_SOURCE TEXT_:
In 1957, after taking control of the Luciano crime family from boss Frank Costello, boss Vito Genovese wanted to legitimize his new power by holding a national Cosa Nostra meeting. Genovese elected Buffalo, New York boss and Commission member, Stefano "the Undertaker" Magaddino, who in turn chose his caporegime Joseph Barbara and the Northeastern Pennsylvania boss Russell Bufalino to oversee all the arrangements.

On November 14, 1957, Barbara's estate in Apalachin was used again to hold a large meeting—over 100 mafiosi from the United States, Italy and Cuba. Cuba was one of the Apalachin topics of discussion, particularly the gambling and narcotics smuggling interests of La Cosa Nostra on the island. The international narcotics trade was also an important topic on the Apalachin agenda. The New York garment industry interests and rackets, such as loansharking to the business owners and control of garment center trucking, were other important topics on the Apalachin agenda.

_TO DO_:
Answer these questions from the Apalachin passage above:
1. Whom did Stefano Magaddino choose to oversee the meeting arrangements?
2. On what date was the meeting at Barbara's estate held?
3. From which countries did the mafiosi at the meeting come?

_RECORDED DATA_:
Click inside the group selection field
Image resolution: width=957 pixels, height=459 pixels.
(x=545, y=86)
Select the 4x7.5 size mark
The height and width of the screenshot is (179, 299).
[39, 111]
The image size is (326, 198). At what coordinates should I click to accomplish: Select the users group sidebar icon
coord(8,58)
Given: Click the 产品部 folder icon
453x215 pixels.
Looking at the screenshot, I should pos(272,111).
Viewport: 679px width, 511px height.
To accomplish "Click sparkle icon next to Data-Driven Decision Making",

==

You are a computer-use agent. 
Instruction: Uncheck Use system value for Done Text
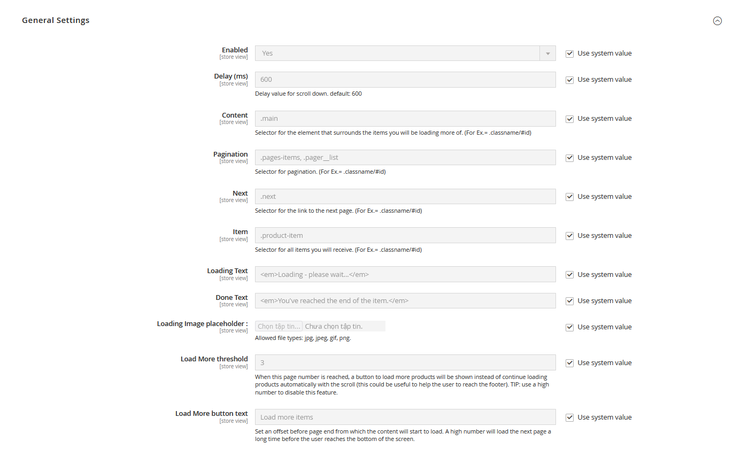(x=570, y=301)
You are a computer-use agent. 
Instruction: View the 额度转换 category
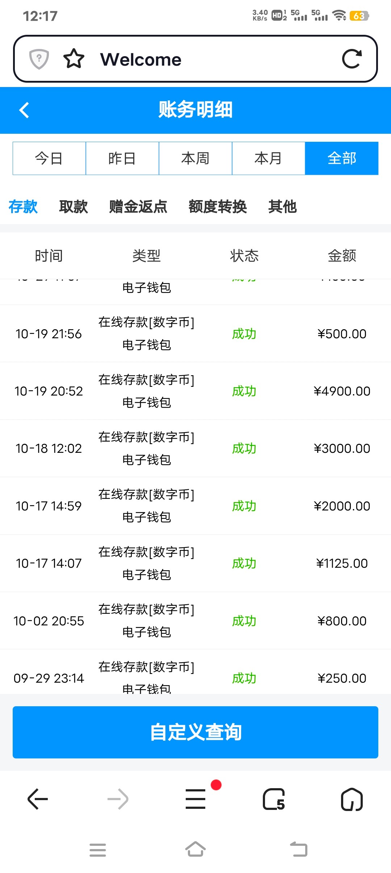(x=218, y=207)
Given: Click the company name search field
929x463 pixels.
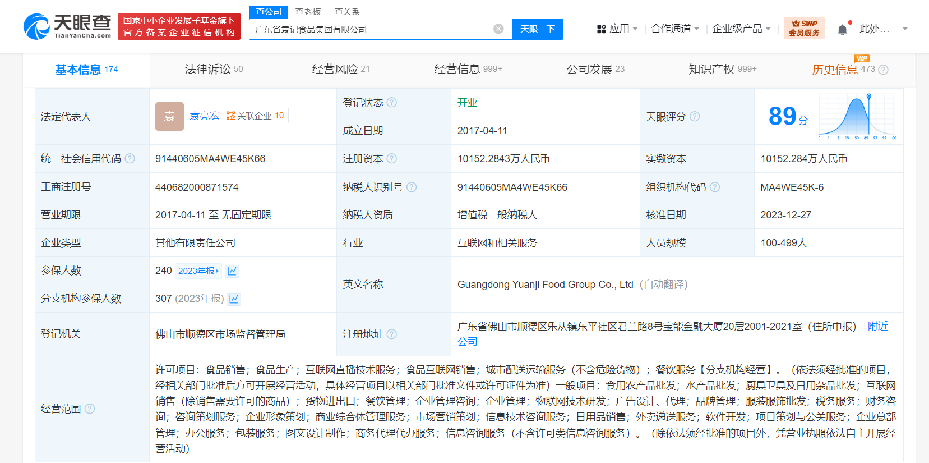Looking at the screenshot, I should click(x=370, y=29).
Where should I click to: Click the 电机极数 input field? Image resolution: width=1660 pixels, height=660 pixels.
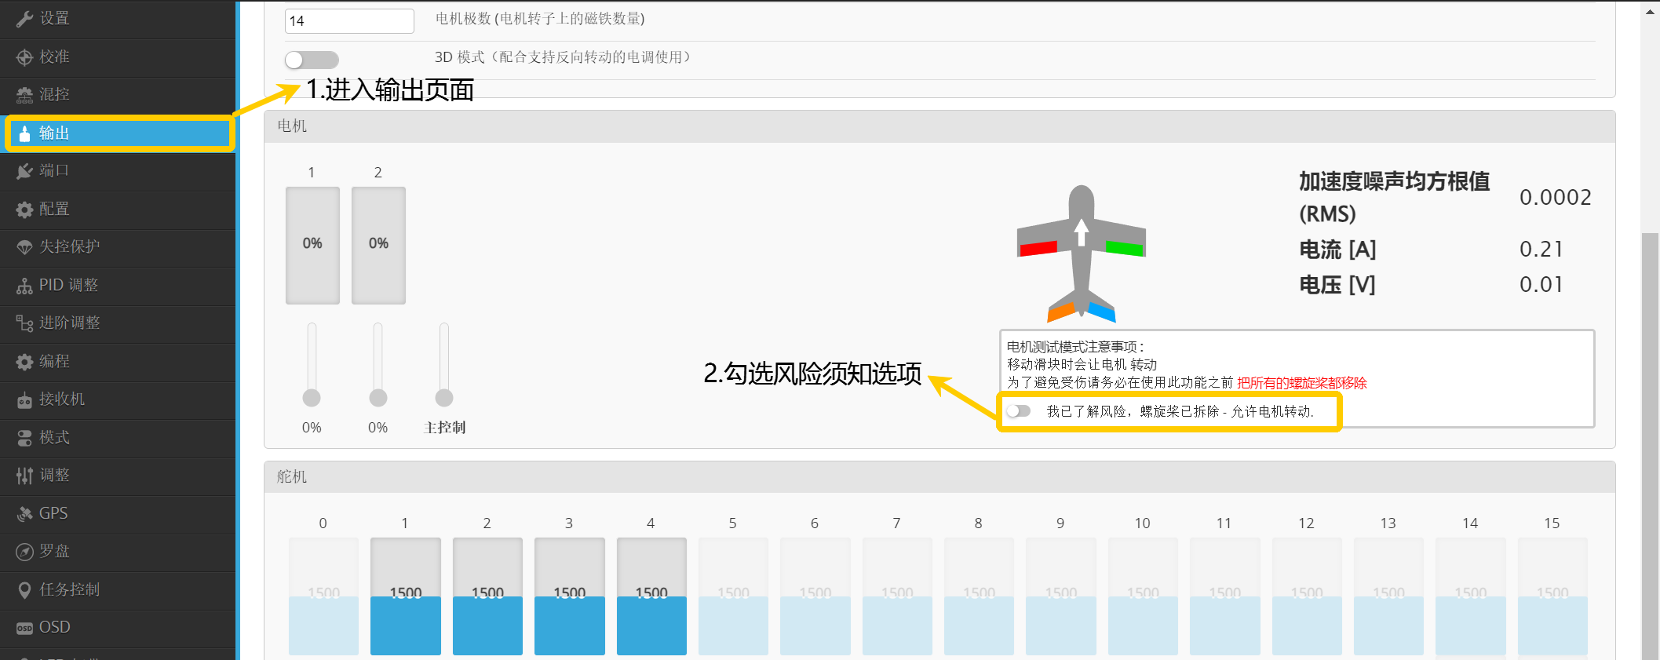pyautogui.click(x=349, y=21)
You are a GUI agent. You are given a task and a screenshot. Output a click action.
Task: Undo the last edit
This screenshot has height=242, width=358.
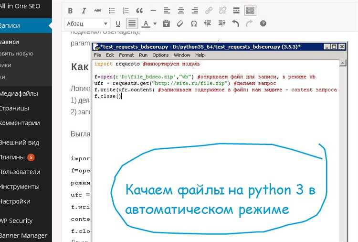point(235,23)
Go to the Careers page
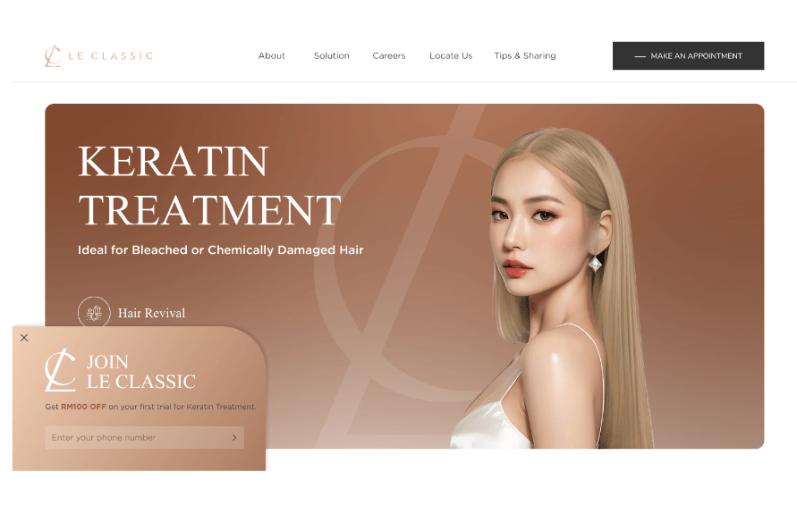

_SOLUTION TO THIS PROBLEM_:
1. Joseph Barbara and Russell Bufalino.
2. November 14, 1957.
3. The United States, Italy and Cuba.